My dear fellow members of
The Cottage Cooking Club:
Now we are at the beginning of
January and therefore into our
twenty-first month of preparing recipes from
Hugh Fearnley-Whittingstall´s “River Cottage Everyday Veg”. This month we will be preparing recipes with winter produce.
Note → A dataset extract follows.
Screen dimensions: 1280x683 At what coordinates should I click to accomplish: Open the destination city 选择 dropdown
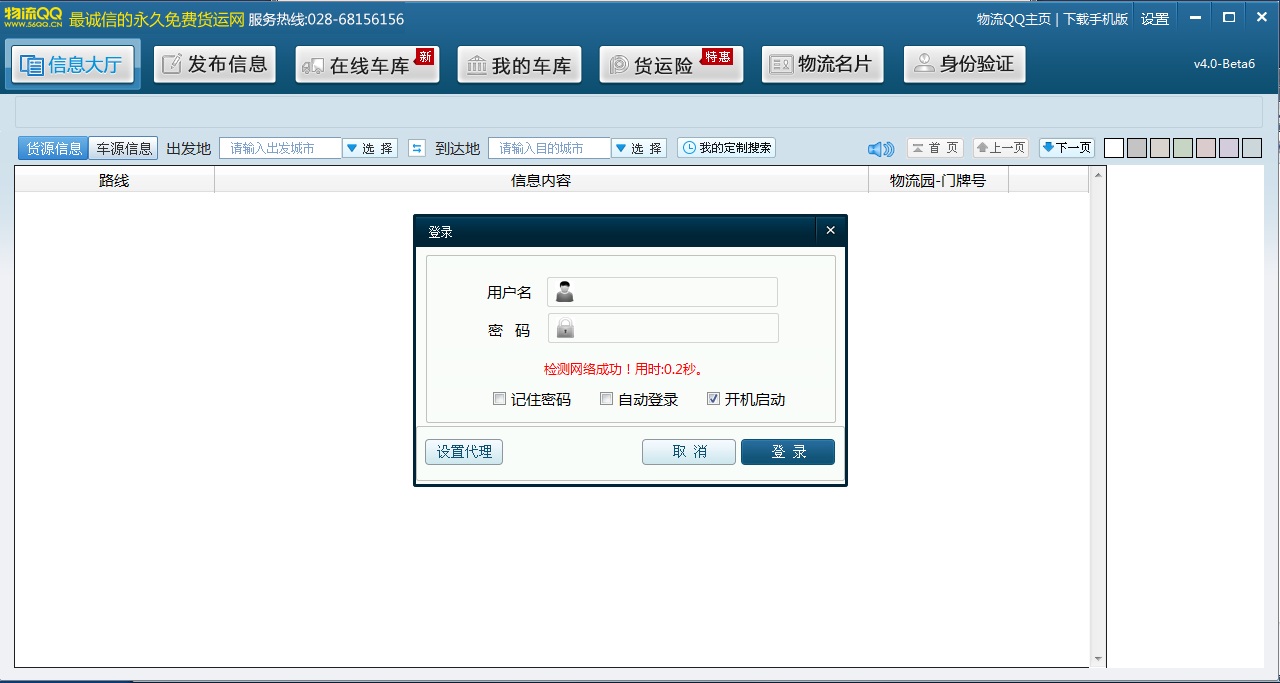tap(641, 147)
PLEASE feel free to substitute or add local vegetables to the recipes as it is always best to cook with what you can find at your local farmers´markets and greengrocers.
From the chapter of
Comfort Food & Feasts:
1. Winter kale and potato curry (page 24)
AND
2. Squash stuffed with leeks (page 40)
From the chapter of
Hefty Soups:
3. Curried red lentil soup (page 166)
From the chapter of
Bready Things:
4. Squash and walnut toastie (page 204)
From the chapter of
Store-Cupboard Suppers:
5. Moroccan spiced couscous (page 231)
AND
6. Chickpeas with cumin and spinach (page 246)
From the chapter of
Mezze & Tapas:
7. Flat onion bhajis (page 318)
From the chapter of
Roast, Grill & Barbecue:
8. Seared chicory with blue cheese (page 343)
From the chapter of
Side Dishes:
9. Swede with onion and sage (page 382)
From the chapter of
Sweet Asides:
10. Tourte de blette (page 398)
POSTING DATES:
Please remember to leave a comment with your personal choice(s) by
January 7th at the end of this post.
Please remember to leave a comment with the link to your personal blog post on the LYL post by
January 28th and/or our
facebook page!
Please note that after your January posts, we will have about thirty
(30) recipes left, leaving 3 more posts after this one, unless we do another make-up post.
MOTTO:
Our motto for the month of January is: start the new year off with
incorporating even more veggies into your cooking!
Thank you! Merci beaucoup! Vielen Dank!